American jazz saxophonist (1931–2026)

Plas John Johnson Jr. (/plæz/) (July 21, 1931 – July 15, 2026) was an American soul-jazz and hard bop tenor saxophonist, probably most widely known as the tenor saxophone soloist on Henry Mancini’s "The Pink Panther Theme". He also performed on alto and baritone sax as well as flute and clarinet.

==Life and career==
Plas John Johnson Jr. was born in Donaldsonville, Louisiana, United States on July 21, 1931. He sang with his family's group until his saxophonist father bought him a soprano saxophone. Largely self-taught, he soon began playing alto and later tenor saxophone. He and his pianist brother Ray first recorded as the Johnson Brothers in New Orleans in the late 1940s. He first toured with R&B singer Charles Brown in 1951. After serving in the U.S. Army during the Korean War, he and his brother moved to Los Angeles in 1954, and he soon began session recordings as a full-time musician, backing artists such as B.B. King and Johnny Otis as well as scores of other R&B performers. An early supporter was Maxwell Davis, who hired him to take over his own parts so that he could concentrate on producing sessions for the Modern record label.

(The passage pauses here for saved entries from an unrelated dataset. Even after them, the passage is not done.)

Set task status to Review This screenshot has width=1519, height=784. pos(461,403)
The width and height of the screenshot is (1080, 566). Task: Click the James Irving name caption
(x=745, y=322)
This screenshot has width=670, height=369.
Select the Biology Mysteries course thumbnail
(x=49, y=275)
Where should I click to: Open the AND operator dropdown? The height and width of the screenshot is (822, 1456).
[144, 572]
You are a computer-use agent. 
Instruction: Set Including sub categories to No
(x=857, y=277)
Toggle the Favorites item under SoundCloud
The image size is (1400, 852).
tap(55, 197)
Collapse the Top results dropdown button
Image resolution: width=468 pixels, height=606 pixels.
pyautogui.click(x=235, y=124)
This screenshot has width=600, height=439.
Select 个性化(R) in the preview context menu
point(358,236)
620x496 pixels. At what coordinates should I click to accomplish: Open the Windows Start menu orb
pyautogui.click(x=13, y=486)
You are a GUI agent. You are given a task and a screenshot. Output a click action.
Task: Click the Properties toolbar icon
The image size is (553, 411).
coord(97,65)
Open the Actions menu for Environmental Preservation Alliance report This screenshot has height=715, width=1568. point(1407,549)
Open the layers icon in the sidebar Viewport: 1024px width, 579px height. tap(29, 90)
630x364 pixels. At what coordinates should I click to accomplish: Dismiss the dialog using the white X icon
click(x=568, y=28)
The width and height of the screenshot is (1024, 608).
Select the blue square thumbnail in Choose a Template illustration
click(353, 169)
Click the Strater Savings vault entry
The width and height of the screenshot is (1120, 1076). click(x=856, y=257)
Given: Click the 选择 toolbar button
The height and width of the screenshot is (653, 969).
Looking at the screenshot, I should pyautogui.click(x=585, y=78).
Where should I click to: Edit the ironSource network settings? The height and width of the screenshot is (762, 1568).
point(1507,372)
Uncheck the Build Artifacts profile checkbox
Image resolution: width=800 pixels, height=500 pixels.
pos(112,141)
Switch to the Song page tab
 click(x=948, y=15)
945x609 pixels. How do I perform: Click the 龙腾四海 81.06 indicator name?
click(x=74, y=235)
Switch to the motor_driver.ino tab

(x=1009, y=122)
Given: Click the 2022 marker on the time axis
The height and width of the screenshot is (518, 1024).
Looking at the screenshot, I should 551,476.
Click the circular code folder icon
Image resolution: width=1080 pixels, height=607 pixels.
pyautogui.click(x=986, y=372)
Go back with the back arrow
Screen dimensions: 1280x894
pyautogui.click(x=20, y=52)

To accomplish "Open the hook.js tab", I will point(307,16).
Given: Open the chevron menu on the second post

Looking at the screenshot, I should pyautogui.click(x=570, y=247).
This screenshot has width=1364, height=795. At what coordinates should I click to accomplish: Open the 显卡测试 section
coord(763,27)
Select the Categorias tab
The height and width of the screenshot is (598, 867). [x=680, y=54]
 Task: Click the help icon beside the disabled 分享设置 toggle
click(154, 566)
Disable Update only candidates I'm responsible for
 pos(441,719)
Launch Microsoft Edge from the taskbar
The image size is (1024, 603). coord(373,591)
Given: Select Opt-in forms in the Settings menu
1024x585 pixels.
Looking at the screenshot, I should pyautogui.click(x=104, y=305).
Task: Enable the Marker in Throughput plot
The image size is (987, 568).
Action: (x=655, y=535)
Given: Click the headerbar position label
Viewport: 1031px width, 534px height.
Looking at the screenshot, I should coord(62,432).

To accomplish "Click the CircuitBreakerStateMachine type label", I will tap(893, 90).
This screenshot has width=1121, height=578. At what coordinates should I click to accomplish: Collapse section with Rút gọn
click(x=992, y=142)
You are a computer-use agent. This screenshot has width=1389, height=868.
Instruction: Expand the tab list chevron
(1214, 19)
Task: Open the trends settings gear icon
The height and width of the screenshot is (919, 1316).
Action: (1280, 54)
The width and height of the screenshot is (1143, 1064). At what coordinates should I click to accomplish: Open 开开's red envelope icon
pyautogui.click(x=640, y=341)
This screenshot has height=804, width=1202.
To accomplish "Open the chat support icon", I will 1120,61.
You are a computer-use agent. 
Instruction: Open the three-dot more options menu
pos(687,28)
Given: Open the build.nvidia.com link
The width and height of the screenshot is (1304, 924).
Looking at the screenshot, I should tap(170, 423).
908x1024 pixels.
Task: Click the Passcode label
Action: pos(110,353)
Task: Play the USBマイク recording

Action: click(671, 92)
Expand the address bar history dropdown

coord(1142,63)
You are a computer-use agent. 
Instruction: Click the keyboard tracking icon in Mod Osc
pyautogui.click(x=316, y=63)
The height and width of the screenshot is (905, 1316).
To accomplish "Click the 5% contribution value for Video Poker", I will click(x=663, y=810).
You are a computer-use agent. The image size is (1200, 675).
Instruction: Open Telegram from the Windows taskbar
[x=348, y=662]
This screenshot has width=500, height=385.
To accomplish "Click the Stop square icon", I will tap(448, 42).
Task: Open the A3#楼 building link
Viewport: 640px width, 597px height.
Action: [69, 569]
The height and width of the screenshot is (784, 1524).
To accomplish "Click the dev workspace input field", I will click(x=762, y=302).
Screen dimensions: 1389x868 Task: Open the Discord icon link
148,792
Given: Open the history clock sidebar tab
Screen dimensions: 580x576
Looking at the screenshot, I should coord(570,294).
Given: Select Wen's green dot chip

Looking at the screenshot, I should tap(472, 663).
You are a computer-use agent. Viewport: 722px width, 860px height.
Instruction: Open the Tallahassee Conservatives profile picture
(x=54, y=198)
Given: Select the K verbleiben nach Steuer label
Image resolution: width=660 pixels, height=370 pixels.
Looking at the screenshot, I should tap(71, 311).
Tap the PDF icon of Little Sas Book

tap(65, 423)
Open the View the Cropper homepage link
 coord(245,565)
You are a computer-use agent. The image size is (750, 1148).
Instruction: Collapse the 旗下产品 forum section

Recruited by Johnny Otis and executive Dave Cavanaugh for Capitol Records in the mid-1950s, Johnson also played on innumerable records by Peggy Lee, Nat "King" Cole, Glen Gray, Frank Sinatra, and others. He remained a leading session player for almost twenty years, averaging two sessions a day and playing everything from movie soundtracks and Les Baxter's exotica albums, to rock and roll singles by many artists including Duane Eddy, Ricky Nelson, and Bobby Vee, and R&B records performers including Larry Williams, Bobby Day, and Richard Berry. He played on many of the Beach Boys’ records, and was an integral part of a number of instrumental groups that existed in name only, such as B. Bumble and the Stingers and The Marketts. He is featured in the 2008 documentary The Wrecking Crew regarding his experience in LA studios at the time. Unlike many session musicians of the time he became known by name, but for a time also recorded under the pseudonym Johnny Beecher for the budget CRC Charter label to avoid contractual disputes.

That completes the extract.